Every flag is a piece of cloth that people project their ideologies on to. To say it is only a piece of cloth misses the point of why various flags are important to various people.
A flag is a symbol. Words aren't just a bunch of letters, there's social meaning in the unique message conveyed.
But yes, that nitpick aside, it's absurd nationalism at play. When someone burn the flags and books of my political alignment, I couldn't care less. Sure, it's an offensive gesture to burn a symbol, it's not crazy for someone to get mad at a burned bible or national flag. But at the end of the say, I see it as no different to someone saying 'America sucks', which is pretty common.
And the weird nationalism is pretty internalized to the point where it's just normal to most Americans. They point to the nationalist displays of other countries like 'Cult of Personalities' elsewhere and don't notice their local fixation with Washington and the rest, or reciting a daily oath to their flag, or flying them everywhere constantly all the time. But from an outsider perspective, those rituals are just... concerning.
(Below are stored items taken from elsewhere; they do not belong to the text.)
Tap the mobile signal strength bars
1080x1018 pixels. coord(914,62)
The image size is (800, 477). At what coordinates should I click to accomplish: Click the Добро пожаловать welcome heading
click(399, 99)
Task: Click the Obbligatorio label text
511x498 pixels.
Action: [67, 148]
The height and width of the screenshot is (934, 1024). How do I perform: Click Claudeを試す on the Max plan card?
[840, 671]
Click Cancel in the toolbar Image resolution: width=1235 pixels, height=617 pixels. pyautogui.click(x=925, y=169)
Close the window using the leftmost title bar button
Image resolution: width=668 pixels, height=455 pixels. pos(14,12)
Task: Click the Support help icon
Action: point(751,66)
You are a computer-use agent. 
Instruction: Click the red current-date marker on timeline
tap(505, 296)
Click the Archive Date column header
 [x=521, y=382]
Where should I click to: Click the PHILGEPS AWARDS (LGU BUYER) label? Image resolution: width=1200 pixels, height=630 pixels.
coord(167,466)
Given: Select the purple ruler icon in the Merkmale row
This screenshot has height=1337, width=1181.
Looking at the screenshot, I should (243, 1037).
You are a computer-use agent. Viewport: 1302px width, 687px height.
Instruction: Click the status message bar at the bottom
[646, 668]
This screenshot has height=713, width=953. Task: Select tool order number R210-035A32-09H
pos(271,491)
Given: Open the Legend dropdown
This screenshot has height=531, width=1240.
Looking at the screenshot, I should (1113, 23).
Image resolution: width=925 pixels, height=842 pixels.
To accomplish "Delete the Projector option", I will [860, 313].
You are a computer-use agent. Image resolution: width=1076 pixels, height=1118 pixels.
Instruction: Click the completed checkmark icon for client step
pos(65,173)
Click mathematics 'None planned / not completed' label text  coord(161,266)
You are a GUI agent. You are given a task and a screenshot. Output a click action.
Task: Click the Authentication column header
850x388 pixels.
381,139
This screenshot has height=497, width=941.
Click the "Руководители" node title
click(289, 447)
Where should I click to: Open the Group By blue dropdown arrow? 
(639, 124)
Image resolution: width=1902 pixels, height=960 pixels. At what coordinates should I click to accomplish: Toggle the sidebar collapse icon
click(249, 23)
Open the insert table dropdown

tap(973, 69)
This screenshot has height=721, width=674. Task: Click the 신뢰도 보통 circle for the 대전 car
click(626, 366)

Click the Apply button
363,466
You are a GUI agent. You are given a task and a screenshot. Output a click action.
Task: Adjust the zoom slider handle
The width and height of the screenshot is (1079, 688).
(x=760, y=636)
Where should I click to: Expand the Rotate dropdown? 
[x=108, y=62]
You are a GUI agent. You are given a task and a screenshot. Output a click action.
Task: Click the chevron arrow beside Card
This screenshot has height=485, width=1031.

It's ingrained nationalist propaganda.
If you worship any flag or take offense to any flag, you need to get a life.
This I disagree with. A flag is a symbol, it represents concepts. And some flags can represent, among other things, "I want you killed" (consider the Nazi swastika being flown today). I think it's reasonable to be offended by a flag representing an offensive idea.
But a national flag flown by the world superpower? It's a bit fragile to flip out over that, isn't it?